ENTRIES SUPPLIED
━━━━━━━━━━━━━━━━

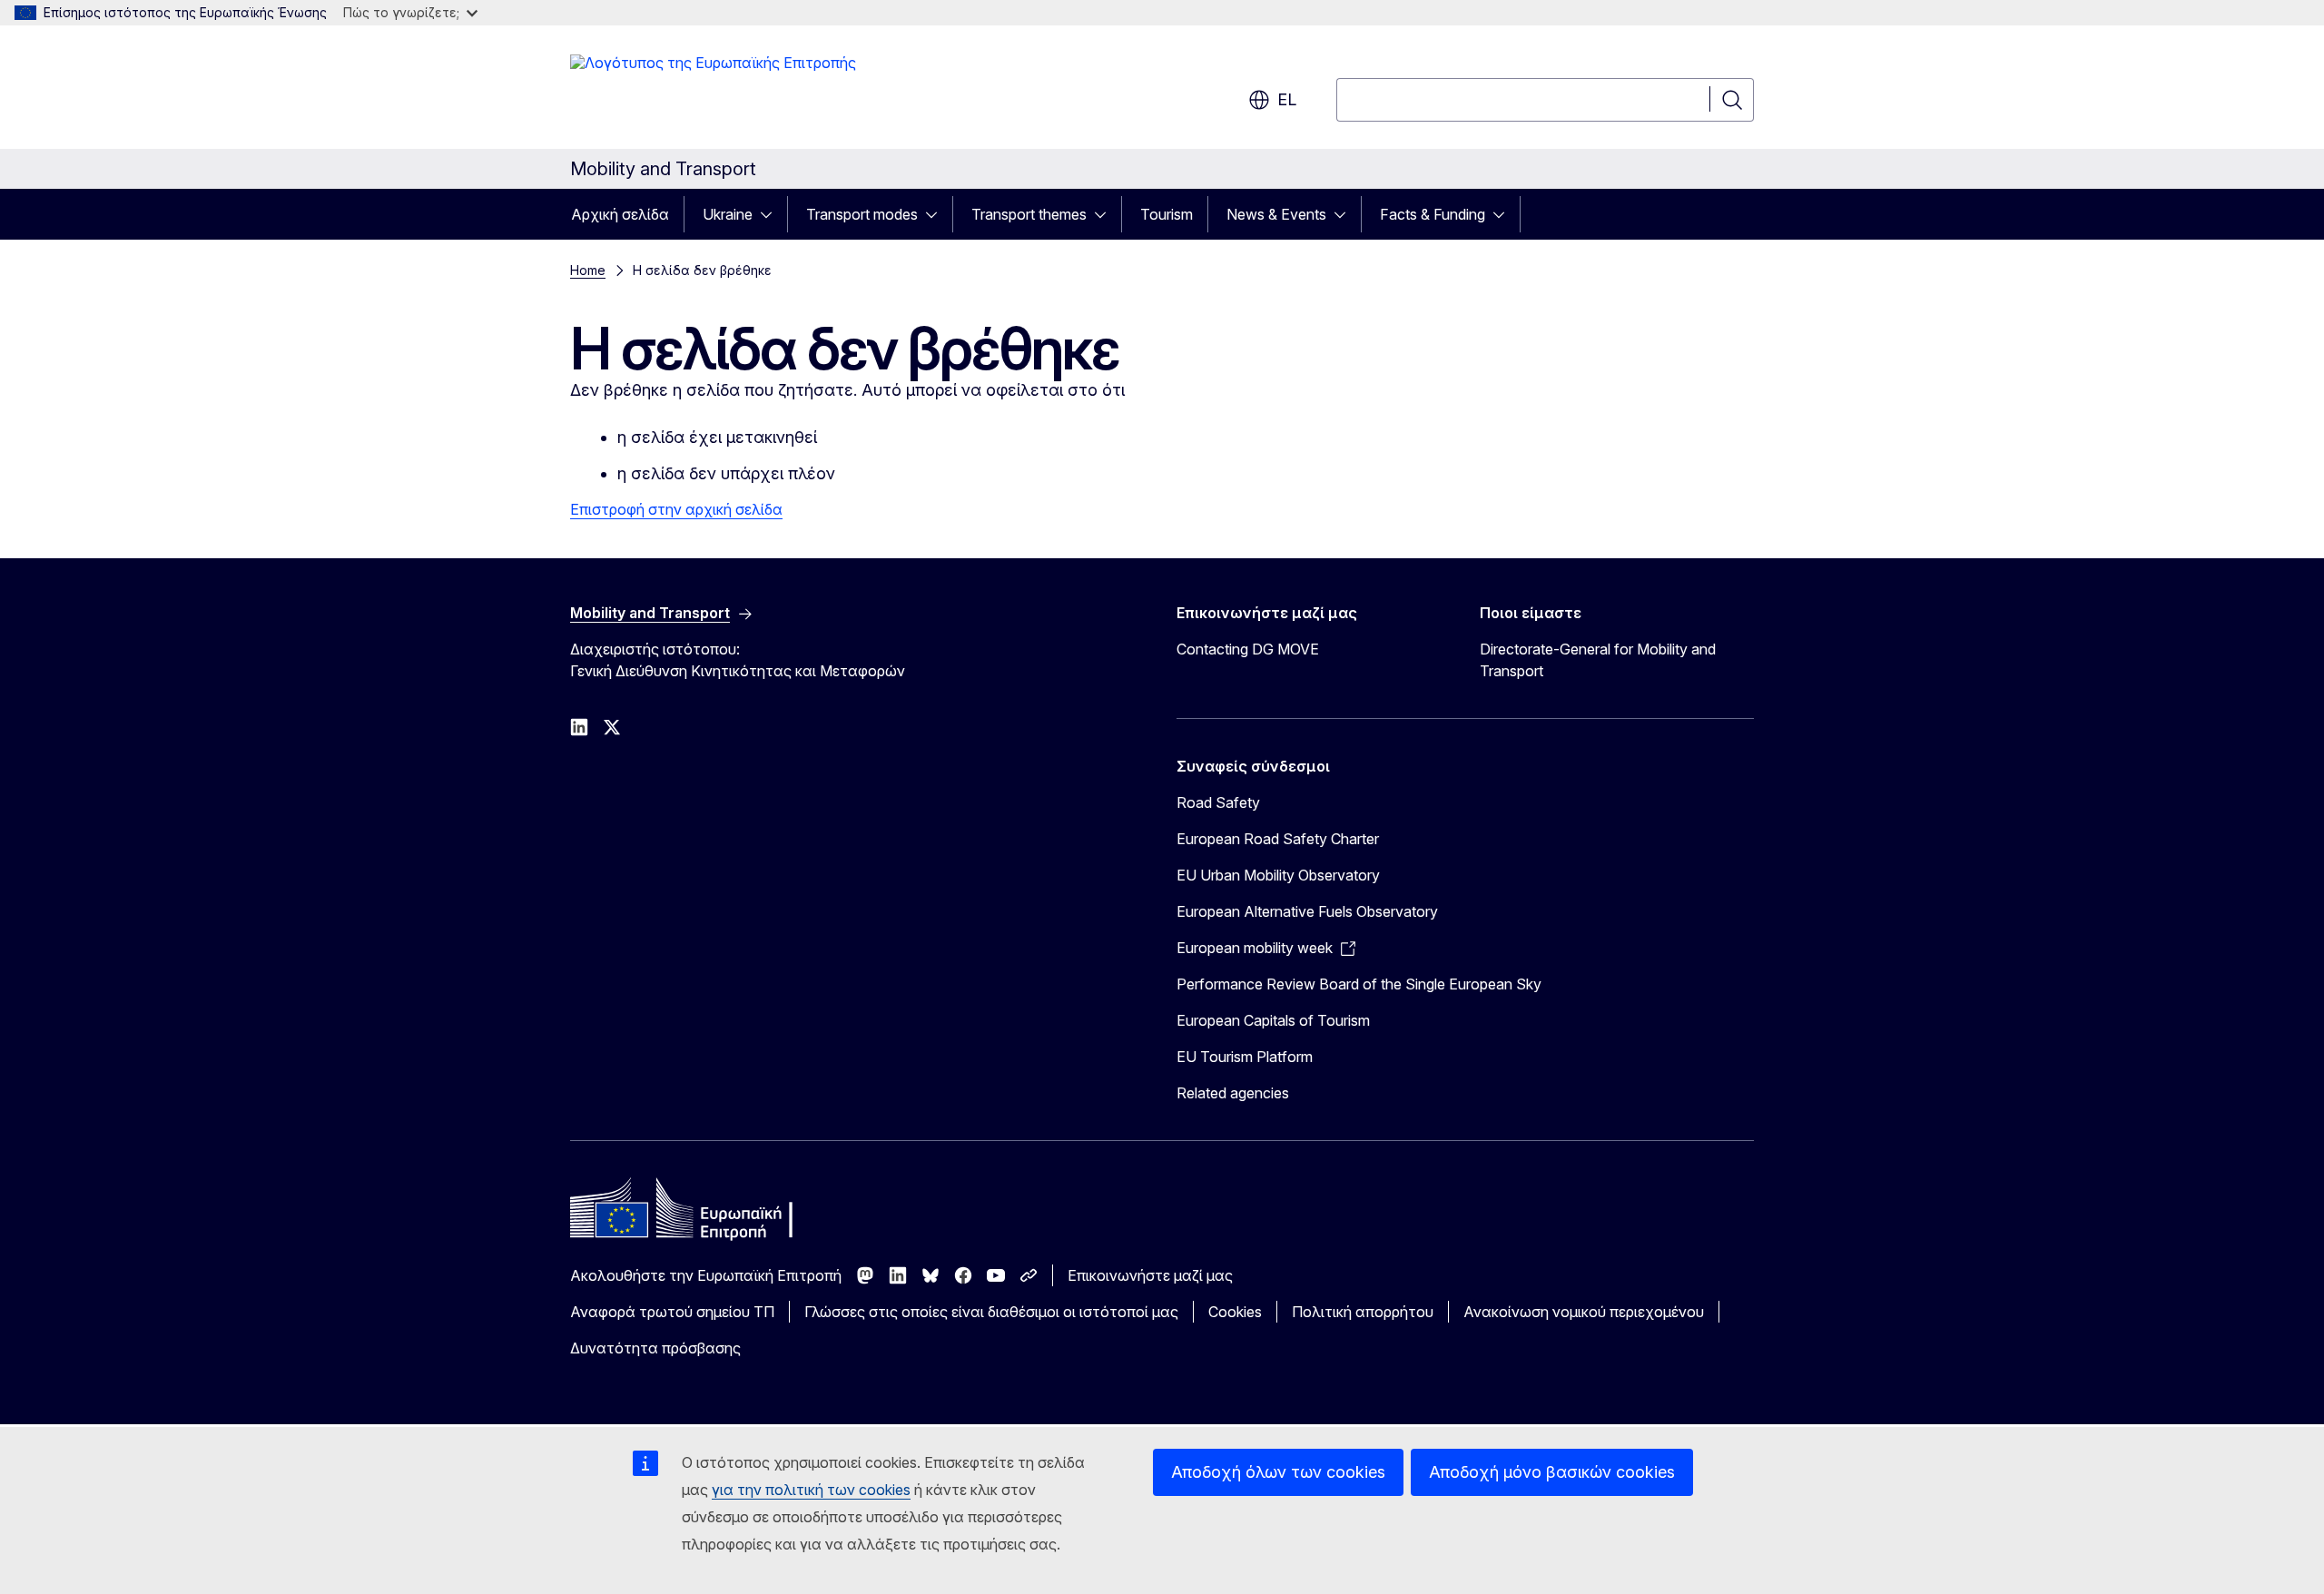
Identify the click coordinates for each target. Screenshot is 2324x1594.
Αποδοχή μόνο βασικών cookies (1552, 1471)
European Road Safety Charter (1278, 839)
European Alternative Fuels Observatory (1307, 911)
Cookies (1235, 1312)
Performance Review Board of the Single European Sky (1359, 984)
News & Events (1276, 214)
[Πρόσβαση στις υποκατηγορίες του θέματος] (771, 214)
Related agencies (1233, 1093)
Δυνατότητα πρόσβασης (655, 1348)
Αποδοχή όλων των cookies (1278, 1471)
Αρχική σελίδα (620, 214)
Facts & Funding (1432, 214)
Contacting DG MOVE (1248, 649)
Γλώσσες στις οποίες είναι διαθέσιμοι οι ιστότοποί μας (991, 1312)
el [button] (1286, 99)
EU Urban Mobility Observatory (1278, 875)
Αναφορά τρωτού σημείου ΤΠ (672, 1312)
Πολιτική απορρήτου (1362, 1312)
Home (588, 270)
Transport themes (1029, 214)
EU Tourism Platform (1245, 1057)
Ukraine (728, 214)
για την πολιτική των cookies (811, 1490)
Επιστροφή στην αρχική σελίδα (676, 509)
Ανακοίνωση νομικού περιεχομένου (1583, 1312)
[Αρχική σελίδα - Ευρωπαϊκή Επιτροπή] (713, 90)
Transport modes (862, 214)
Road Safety (1218, 802)
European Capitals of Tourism (1273, 1020)
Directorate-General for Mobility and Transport (1598, 660)
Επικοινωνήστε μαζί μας (1150, 1275)
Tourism (1166, 214)
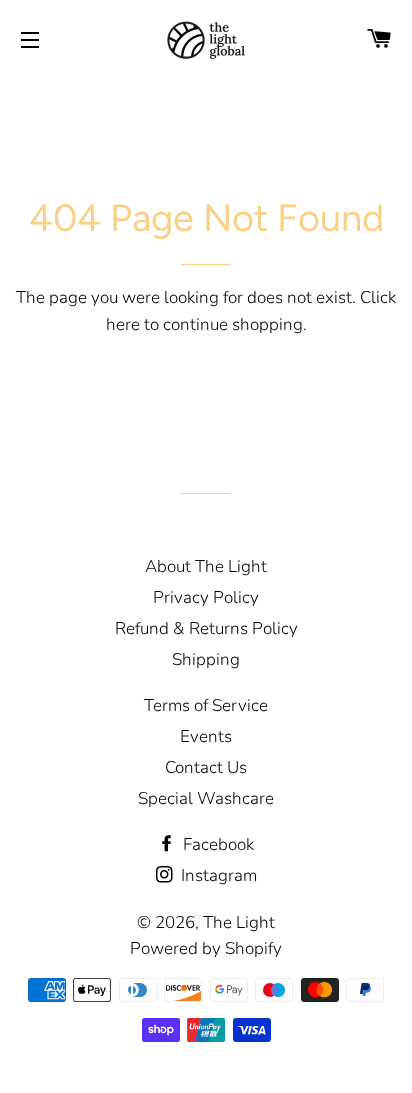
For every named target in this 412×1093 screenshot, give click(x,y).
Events (206, 736)
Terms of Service (206, 705)
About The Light (206, 566)
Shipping (206, 659)
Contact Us (206, 767)
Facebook (216, 844)
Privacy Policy (206, 597)
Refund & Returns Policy (206, 628)
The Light (239, 922)
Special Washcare (206, 798)
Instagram (217, 875)
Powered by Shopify (206, 948)
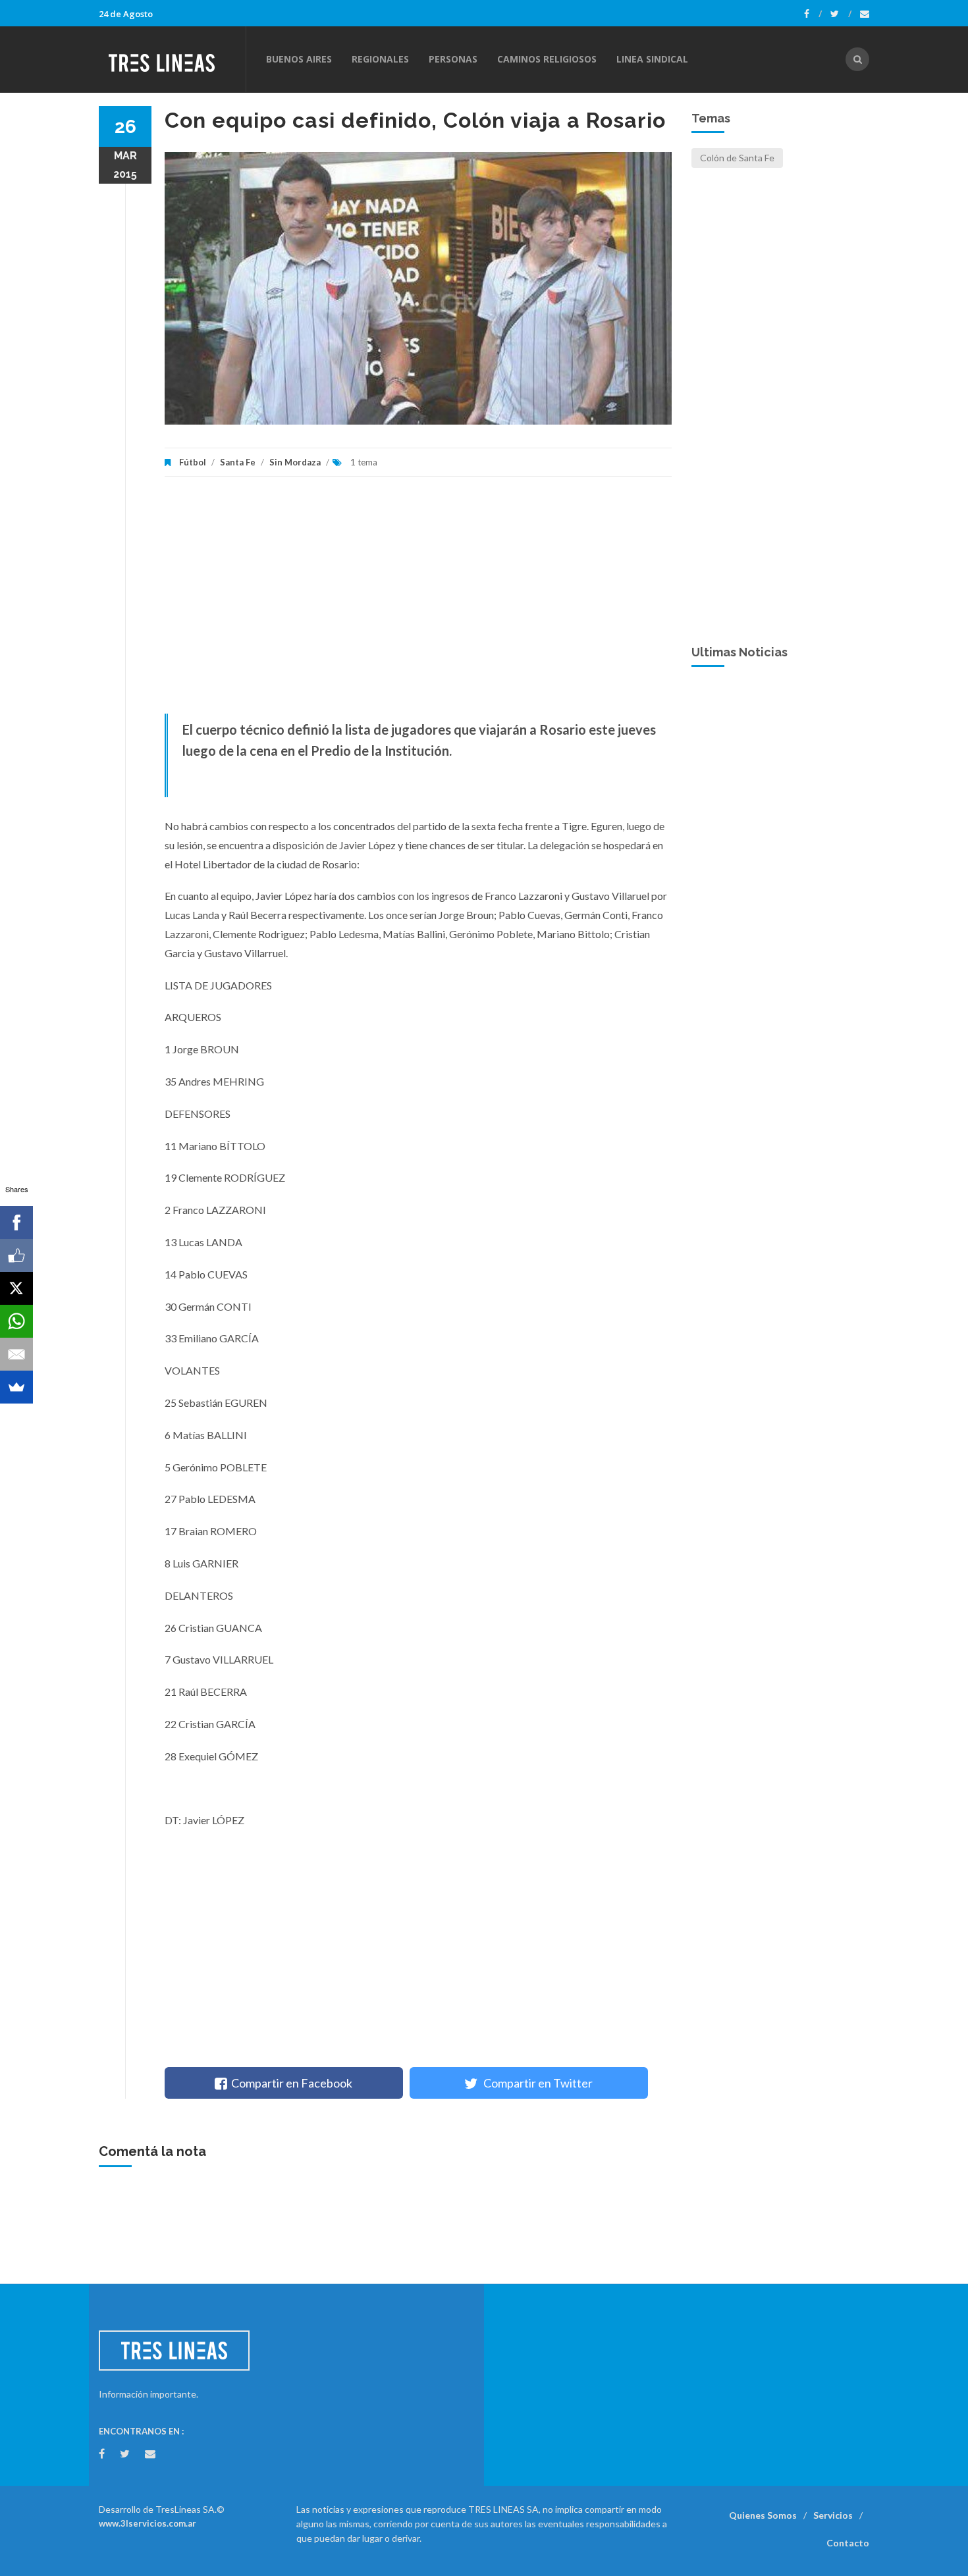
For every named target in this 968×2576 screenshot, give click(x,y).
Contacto (847, 2542)
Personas (453, 59)
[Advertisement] (418, 602)
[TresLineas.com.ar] (171, 59)
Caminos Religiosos (547, 59)
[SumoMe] (16, 1387)
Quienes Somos (763, 2515)
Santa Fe (237, 462)
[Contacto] (864, 13)
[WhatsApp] (16, 1321)
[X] (16, 1288)
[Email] (16, 1354)
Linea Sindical (652, 59)
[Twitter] (840, 13)
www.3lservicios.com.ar (147, 2523)
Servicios (833, 2515)
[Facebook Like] (16, 1255)
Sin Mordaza (295, 462)
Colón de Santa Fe (737, 157)
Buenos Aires (299, 59)
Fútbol (192, 462)
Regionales (380, 59)
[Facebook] (813, 13)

━━━━━━━━━━━━━━━━

PROBLEM DESCRIPTION
Restate all entries exactly; pictures stay out.

YOUR SOLUTION
Identify the click coordinates for each target. Screenshot is 2324x1594.
Αποδοχή μόνο βασικών cookies (1552, 1471)
European Road Safety Charter (1278, 839)
European Alternative Fuels Observatory (1307, 911)
Cookies (1235, 1312)
Performance Review Board of the Single European Sky (1359, 984)
News & Events (1276, 214)
[Πρόσβαση στις υποκατηγορίες του θέματος] (771, 214)
Related agencies (1233, 1093)
Δυνατότητα πρόσβασης (655, 1348)
Αποδοχή όλων των cookies (1278, 1471)
Αρχική σελίδα (620, 214)
Facts & Funding (1432, 214)
Contacting DG MOVE (1248, 649)
Γλώσσες στις οποίες είναι διαθέσιμοι οι ιστότοποί μας (991, 1312)
el [button] (1286, 99)
EU Urban Mobility Observatory (1278, 875)
Αναφορά τρωτού σημείου ΤΠ (672, 1312)
Πολιτική απορρήτου (1362, 1312)
Home (588, 270)
Transport themes (1029, 214)
EU Tourism Platform (1245, 1057)
Ukraine (728, 214)
για την πολιτική των cookies (811, 1490)
Επιστροφή στην αρχική σελίδα (676, 509)
Ανακοίνωση νομικού περιεχομένου (1583, 1312)
[Αρχική σελίδα - Ευρωπαϊκή Επιτροπή] (713, 90)
Transport modes (862, 214)
Road Safety (1218, 802)
European Capitals of Tourism (1273, 1020)
Directorate-General for Mobility and Transport (1598, 660)
Επικοινωνήστε μαζί μας (1150, 1275)
Tourism (1166, 214)
For every named target in this 412×1093 screenshot, give click(x,y).
Events (206, 736)
Terms of Service (206, 705)
About The Light (206, 566)
Shipping (206, 659)
Contact Us (206, 767)
Facebook (216, 844)
Privacy Policy (206, 597)
Refund & Returns Policy (206, 628)
The Light (239, 922)
Special Washcare (206, 798)
Instagram (217, 875)
Powered by Shopify (206, 948)
For every named target in this 968×2576 screenshot, give click(x,y).
Contacto (847, 2542)
Personas (453, 59)
[Advertisement] (418, 602)
[TresLineas.com.ar] (171, 59)
Caminos Religiosos (547, 59)
[SumoMe] (16, 1387)
Quienes Somos (763, 2515)
Santa Fe (237, 462)
[Contacto] (864, 13)
[WhatsApp] (16, 1321)
[X] (16, 1288)
[Email] (16, 1354)
Linea Sindical (652, 59)
[Twitter] (840, 13)
www.3lservicios.com.ar (147, 2523)
Servicios (833, 2515)
[Facebook Like] (16, 1255)
Sin Mordaza (295, 462)
Colón de Santa Fe (737, 157)
Buenos Aires (299, 59)
Fútbol (192, 462)
Regionales (380, 59)
[Facebook] (813, 13)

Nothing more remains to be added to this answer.